В этом отношении Ницше уже стал самим собой, и интерес творчества периода Пфорташуле состоит в этом предвестии зрелости. Идеи, которые он выражает, конечно, не оригинальны, но это не имеет значения. В известном смысле, в мире мысли нет такой вещи, как оригинальность, есть только новый способ видения и подачи того, что мыслилось ранее: новый синтез ранее разрозненных элементов, новый акцент, внезапный луч, упавший в некий полузабытый закоулок. Воля к власти – это своего рода расхожая идея, значение которой Ницше первым оценил по достоинству; и в его ранних работах важно вовсе не повторение неоригинальных наблюдений, а то, что он уже выбрал путь, которому ему выпало следовать дальше.
Если говорить о Ницше как о поэте, то в период Пфорташуле его стиль постепенно вызревал, так что на момент отъезда он смог выразить свою неуверенность в будущем и чувство, что он оставил Бога отцов во имя лучшего, в таком сравнительно завершенном стихотворении, как «Незнакомому Богу»:
(Еще раз, прежде чем я продолжу путь и устремлю взор вперед, я одиноко воздену руки ввысь к тебе, кому я молился, кому я в глубинах глубин сердца торжественно посвящал алтари, чтобы всегда впредь мне твой голос звучал…)
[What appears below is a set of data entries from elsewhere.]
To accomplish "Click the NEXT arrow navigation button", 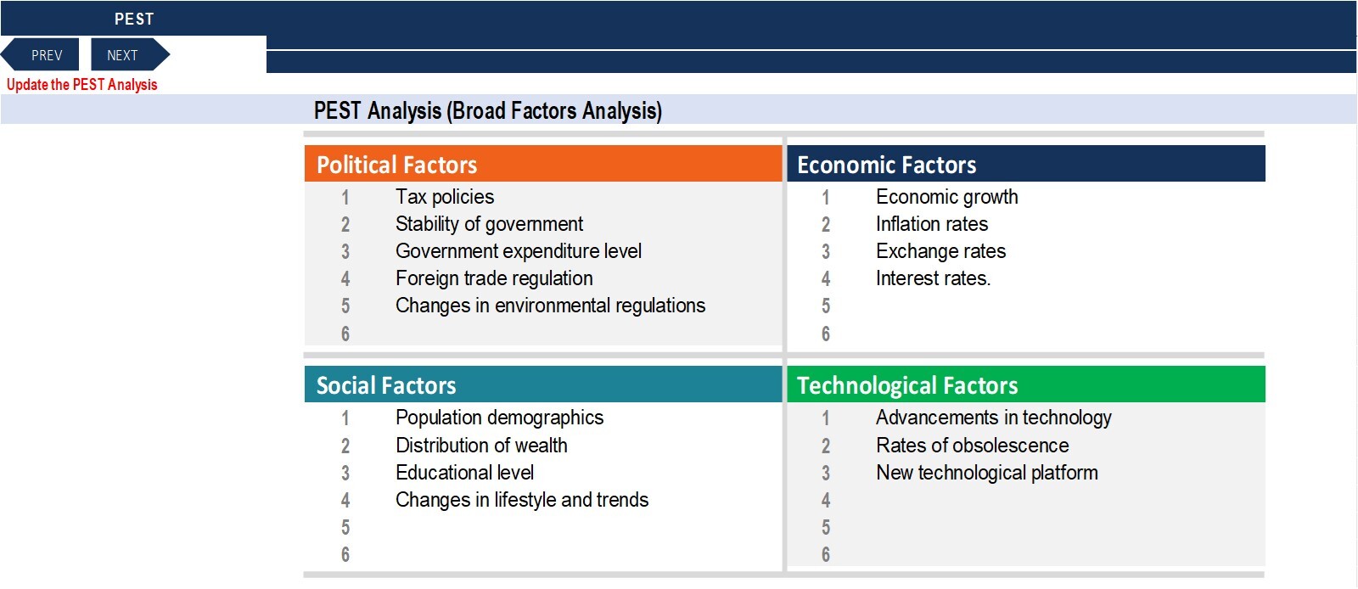I will tap(130, 54).
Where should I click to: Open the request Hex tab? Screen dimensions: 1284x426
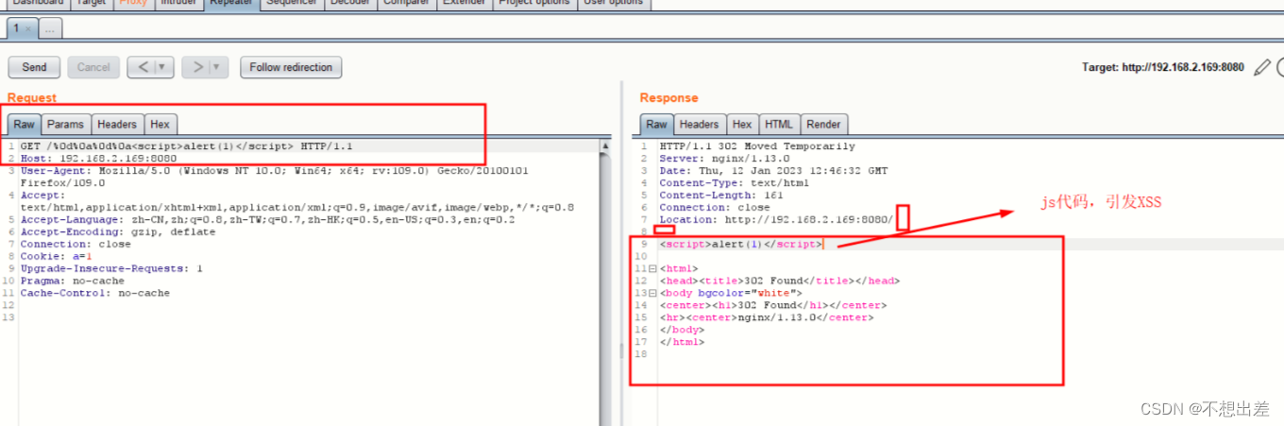coord(160,124)
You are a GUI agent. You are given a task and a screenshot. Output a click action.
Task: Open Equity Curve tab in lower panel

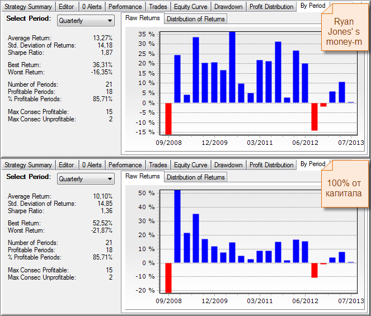(191, 165)
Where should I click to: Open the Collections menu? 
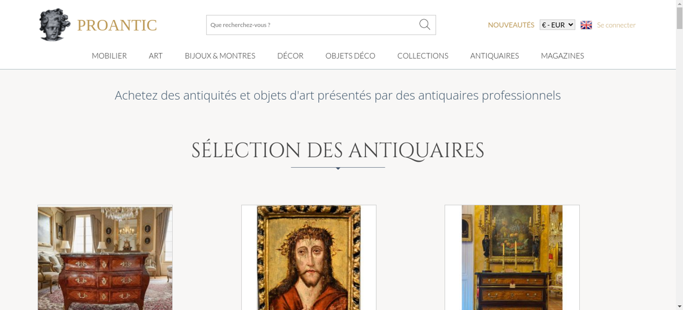[x=422, y=56]
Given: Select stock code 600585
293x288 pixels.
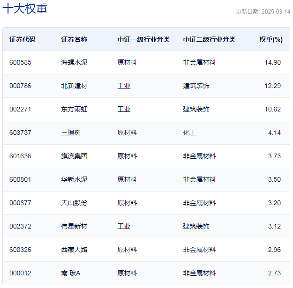Looking at the screenshot, I should (x=20, y=62).
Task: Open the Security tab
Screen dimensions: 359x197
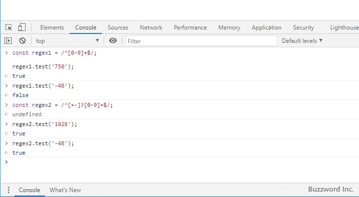Action: tap(303, 28)
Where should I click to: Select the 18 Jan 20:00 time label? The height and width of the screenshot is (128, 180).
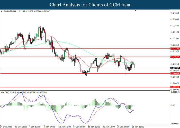point(94,126)
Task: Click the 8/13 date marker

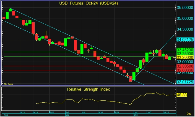Action: [23, 112]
Noch einmal, eh ich weiterziehe
und meine Blicke vorwarts sende,
heb ich vereinsamt meine Hande
zu dir empor, zu dem ich fliche,
dem ich in tiefster Herzenstiefe
Altare feierlich geweiht,
dass allezeit
mich deine Stimme wieder riefe…
Неуверенность в будущем дополнялась неудовлетворенностью прошлым, тем, каков он был и что сделал. В коротком рассказе, «Сон в новогоднюю ночь», написанном в 1864 г., автор проклинает Старый год за то, что тот был таким бесплодным; Старый год упрекает его в нетерпении и говорит так: «Плод падает, когда он созрел, не раньше».
Глава 3
Студент
Все, что он делает теперь, достойно и в полном порядке, и все же совесть его нечиста. Ибо исключительна его задача.
Ф. Ницше. Веселая наука
1
Оглядываясь назад, Ницше оценивал десять месяцев, прожитые в Бонне, как потерянное время. В действительности они были тем периодом его жизни, когда он попробовал жить подобно всем прочим молодым людям и понял, что не может. Желание быть «другим» весьма распространено – и поверхностно; человек, который действительно отличен, другой, очень часто этого не хочет, потому что предчувствует, скольких страданий ему будет стоить такая оригинальность. В конце концов, он ничего не может с собой поделать; максимум, что от него потребуется, – это достойно встретить одиночество и разочарования, которые припасла для него жизнь; но поначалу он может сопротивляться судьбе или пытаться избежать ее, с ложным энтузиазмом заставляя себя заниматься тем, что окружающие его люди, похоже, считают нормальным. Это как раз то, что Ницше попытался проделать в Бонне, потому-то впоследствии и полагал, что бездарно потратил время.